Признак невоспитанности — показывать окружающим свое плохое настроение. О. И. Пыжова на всю жизнь запомнила совет, который дала ей Юлия Павловна Маковская, «тетя Юля», «женщина истинно светская»: «Однажды, после очередного дня, когда тетя Юля "принимала", она пришла в мою комнату и сказала, что ей надо поговорить со мной серьезно. "Позволь дать тебе один совет. Ты сегодня не в духе и, явившись к гостям, разрешила себе показывать присутствующим свое настроение. Вернее, не потрудилась его скрыть. Если у тебя дурное настроение и ты не можешь его побороть, мой совет — лучше вообще не выходить на люди. Во-первых, это тебе не идет, во-вторых, умение добиться ощущения, что ты в хорошей форме, понадобится тебе не только в гостиных. Выходишь к людям — будь им приятна и интересна. Если не можешь, лучше сиди одна"»{33}.
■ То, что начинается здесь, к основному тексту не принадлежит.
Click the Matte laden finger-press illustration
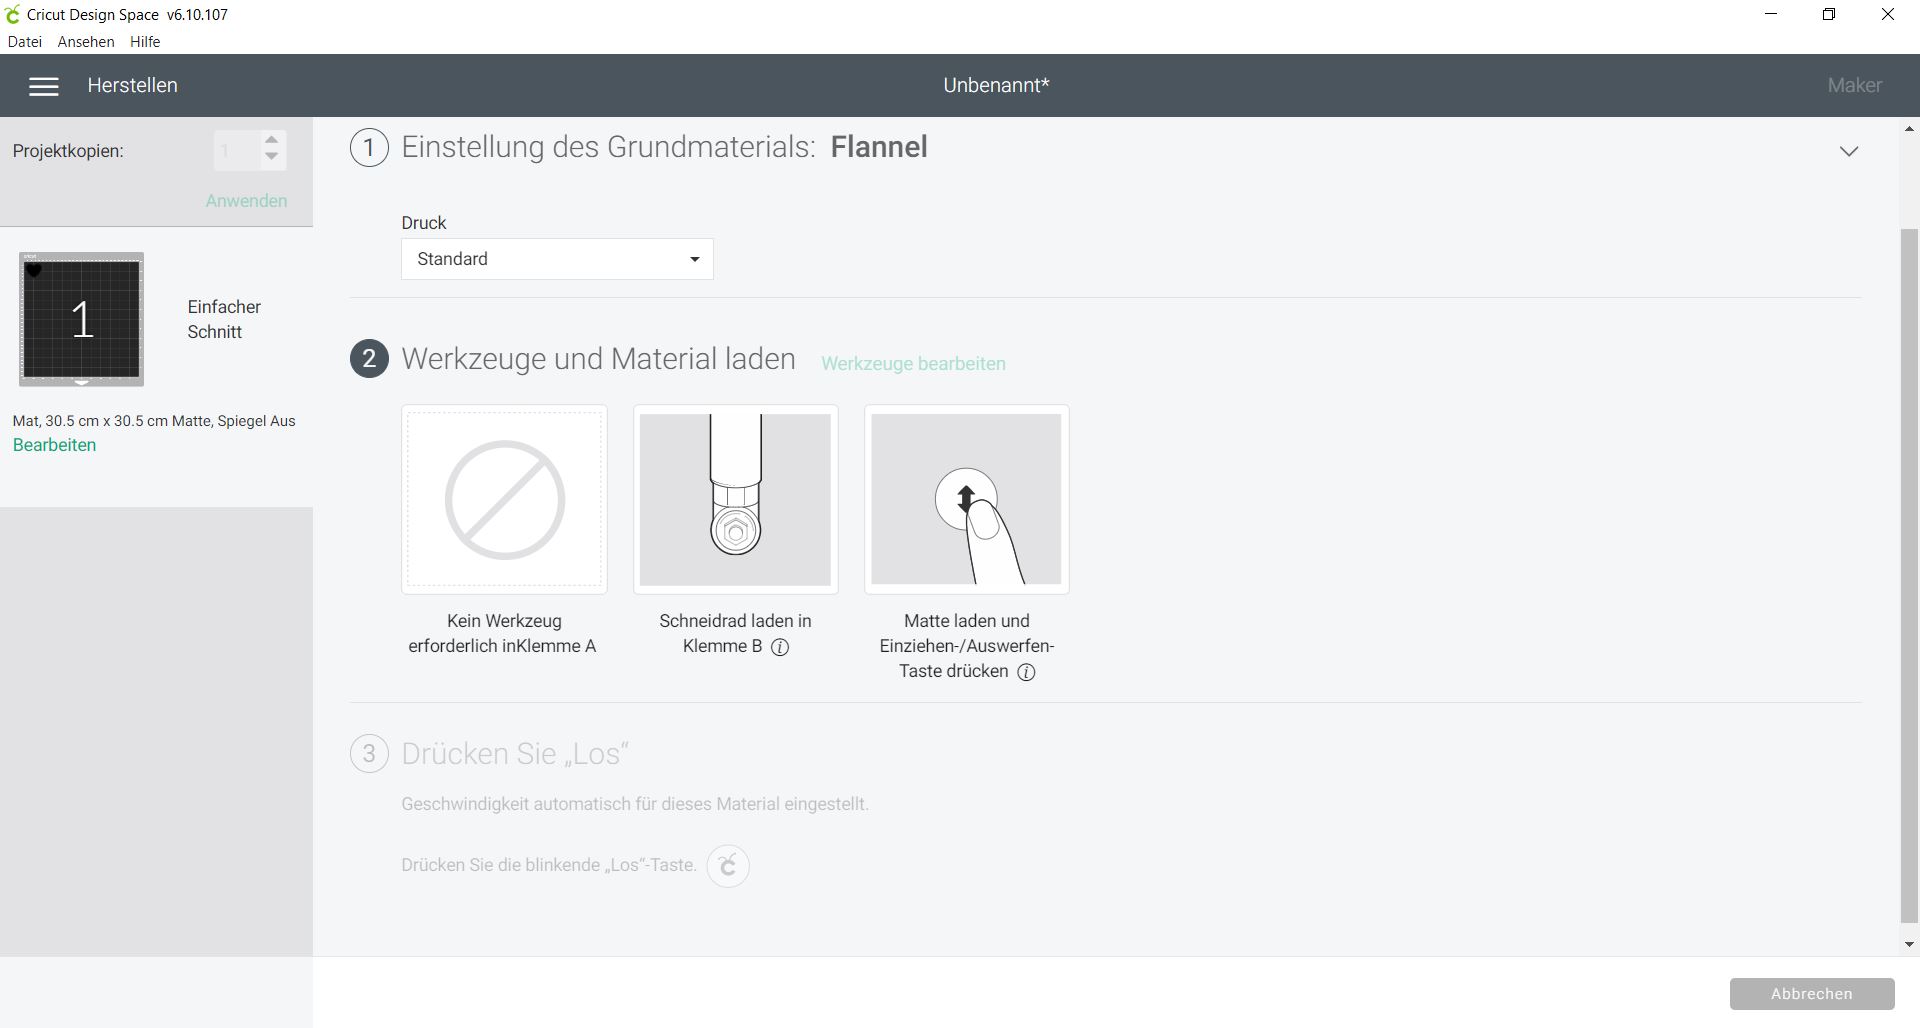The height and width of the screenshot is (1028, 1920). point(966,499)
Холодность, неприступность, высокомерие считались признаками дурного тона. Подтверждение находим в следующем рассказе В. И. Сафоновича: «Из трех девиц мне в особенности нравилась Меллер… Однажды я обратился к ней с каким-то вопросом; она отвечала мне с обыкновенного сухостью… Как бы то ни было, но такое презрение ко мне этой девушки было очень оскорбительно для моего самолюбия. Я объяснил это недостатком воспитания, незнанием приличий света, наконец, необыкновенною холодностью ее натуры»{34}.
Как не следует девушке быть суровой, так и неприлично «всегда показываться весьма довольною». «Женщины должны еще больше остерегаться от громкого смеху, потому что сие почти им несродно… Веселие чрезмерное сколько противно здравому рассудку и доброму воспитанию, столько скромности и добродетели»{35}.
«..Для молодой особы привычка смеяться над другими может быть весьма опасною. Тебе известно, Юлия, что чрез два года после моего замужества поехала я в Москву. Муж мой желал меня познакомить и со столицею и с живущими в ней его родными. Мы много нашли знакомых, между прочим, и г-жу С… Сия госпожа имела дочь, по имени Любовь, девицу уже лет двадцати, прославившуюся даже и в наших сторонах своею красотою, прекрасным, блистательным ее воспитанием и значительным приданым. Мне казалось удивительным, что сия молодая особа, имеющая в себе все то, что мужчину привлечь может, не могла до сих пор найти себе жениха; но когда спросила я, что было тому причиною, то мне отвечали, что она с малолетства имела привычку выискивать все недостатки других, остроумно и ловко над каждым насмехаться и каждого передразнивать»{36}.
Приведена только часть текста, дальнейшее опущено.